Military Democratic Union


Unión Militar Democrática was a clandestine Spanish organisation of military officers in the late- and post-Francoist Spain era.

History

In the final years of the rule of Francisco Franco, there was uncertainty as to the path the country would follow after the caudillo's demise. Many members of the officer corps willingly accepted the prospect of a transition to a new constitutional order, but others, mainly in the army, who still identified with Francoist Spain, regarded democratisation as a betrayal of the nationalist victory in the civil war that ended in 1939.
In 1972, a small, secret society of younger army officers was formed around a platform of common objectives: Unifying the three armed-forces ministries; restricting the scope of the military justice system; reducing the length of military service for the population which was, at the time, obligatory; the imposition of restrictions on the military intelligence system; restricting the authority of the captains general of the nine military regions of the country; etc. The group grew relatively quickly, its members numbering between two and three hundred military officers by 1974.
Events in Portugal, where, in 25 April 1974, the military forces staged a coup that effectively returned democracy to the country, boosted participation in the secret organisation of Spanish military officers, which adopted the name Unión Militar Democrática.

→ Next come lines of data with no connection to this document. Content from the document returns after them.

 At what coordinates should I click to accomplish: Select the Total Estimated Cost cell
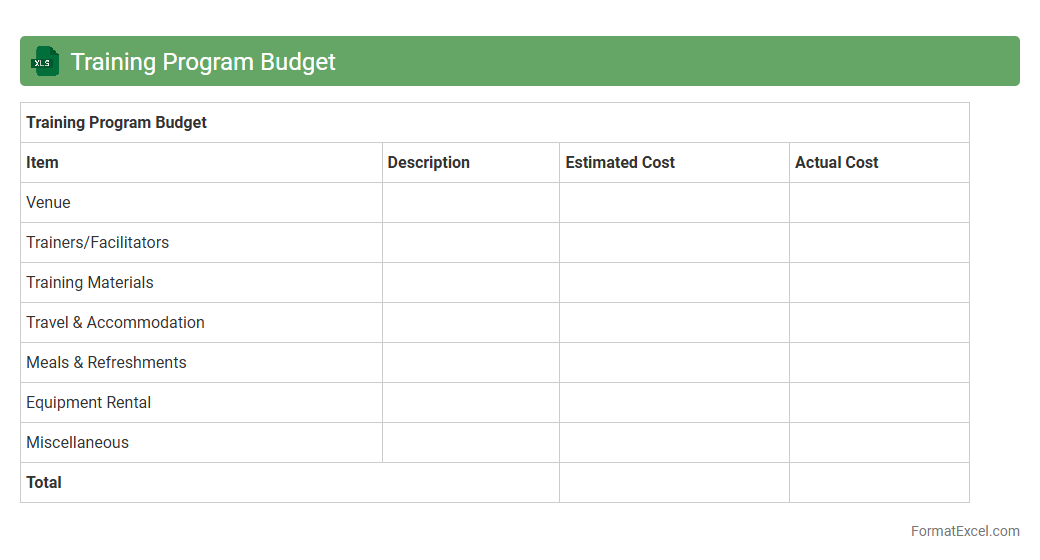pyautogui.click(x=674, y=482)
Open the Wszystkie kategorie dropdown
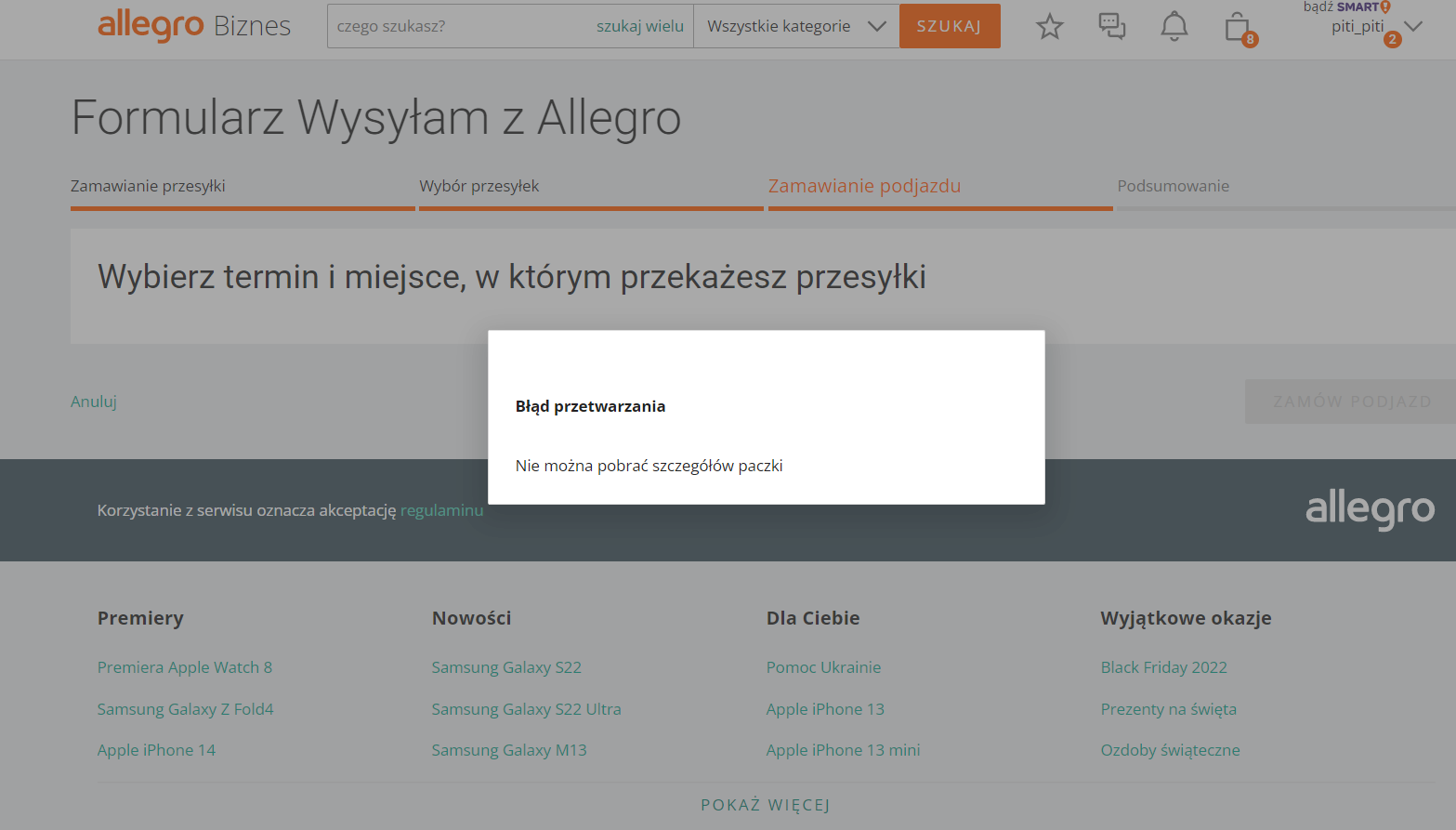 (x=794, y=25)
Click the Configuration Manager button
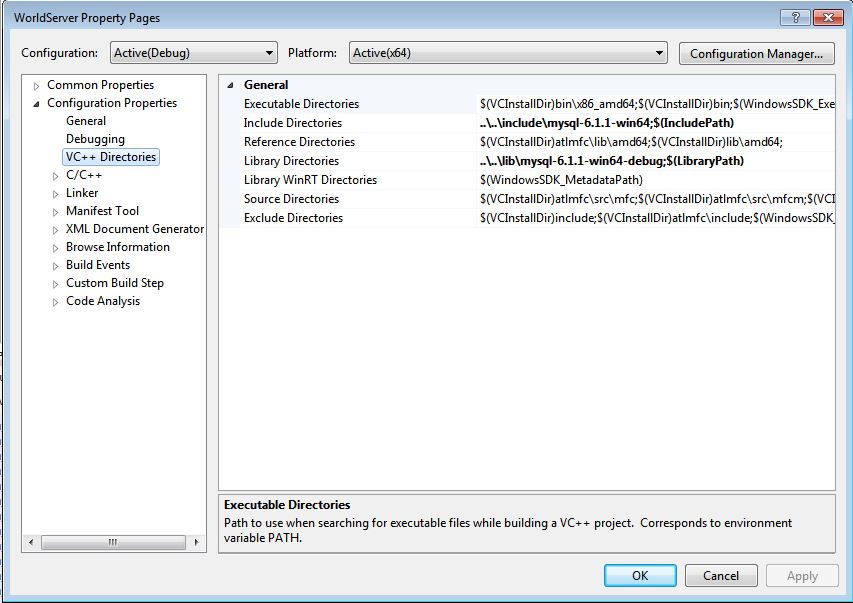The image size is (853, 603). [756, 53]
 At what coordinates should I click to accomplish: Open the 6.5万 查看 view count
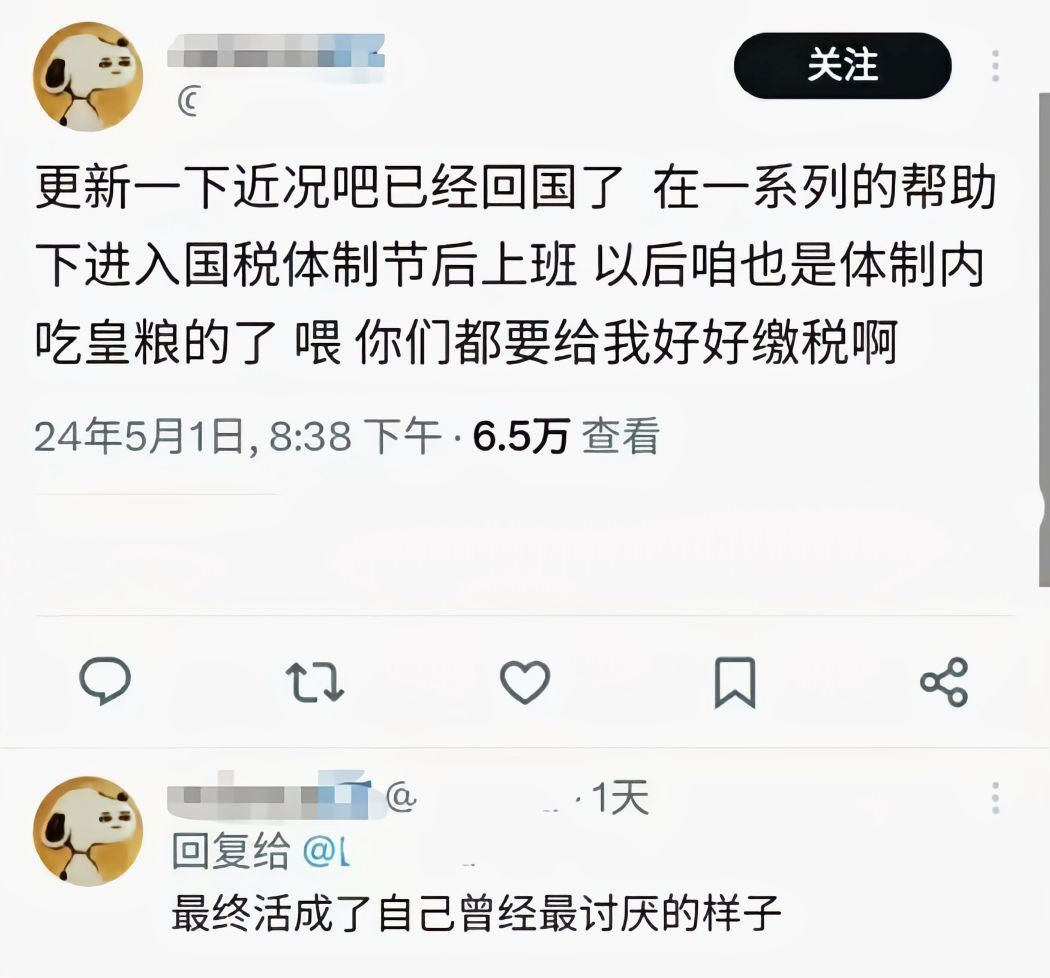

Reaction of Francoist Spain

The existence of the organisation quickly became known to the SECED, the intelligence service of the Spanish state, and nine of its members were arrested in Madrid in July 1975, put on trial and condemned in 1976 to prison sentences of up to eight years. One of the arrested was founding member Major Luis Otero who got the heaviest sentence but was pardoned under the 1977 Amnesty Law.
Notably, one of the arrested members of UMD had been born inside the citadel of Alcázar during its protracted siege by Republican forces, in the Spanish Civil War.
In a 2010 interview to Spanish newspaper El País, one of the founding members said that he and his fellow officers had contacted "as many people as possible" within the military in order to spread their ideas, concluding "We obviously talked to the wrong people because the intelligence services found out about us immediately."

Dissolution

The organisation declared itself dissolved in June 1977, on the occasion of the first free, democratic elections to be held in Spain since 1935.

Legacy

Most of the reforms outlined in the political platform of UDM were eventually, though gradually, adopted after Franco's death by the democratic governments.
In 2008, Spanish judge Baltasar Garzón opened a far-reaching investigation into the disappearances of Republicans under Francoist Spain, also ordering the opening of alleged mass graves. The investigation caused political turmoil, with people opposed to it claiming that the 1977 amnesty covered all the crimes committed by either side during the Civil War. One of the founding members of UDM, retired colonel Julián Delgado, who, after the transition to democracy, was appointed head of the Guardia Urbana in Barcelona, publicly objected to the investigation, because it would be "absurd to stir up pain." Delgado warned that support for the victims of the Civil War and their families should be done "without the desire for revenge" since this "does no good to democracy."
In 2010, Defence Minister Carme Chacón, representing the Spanish government, awarded the Military Merit Cross to 14 members of UMD, three of them posthumously.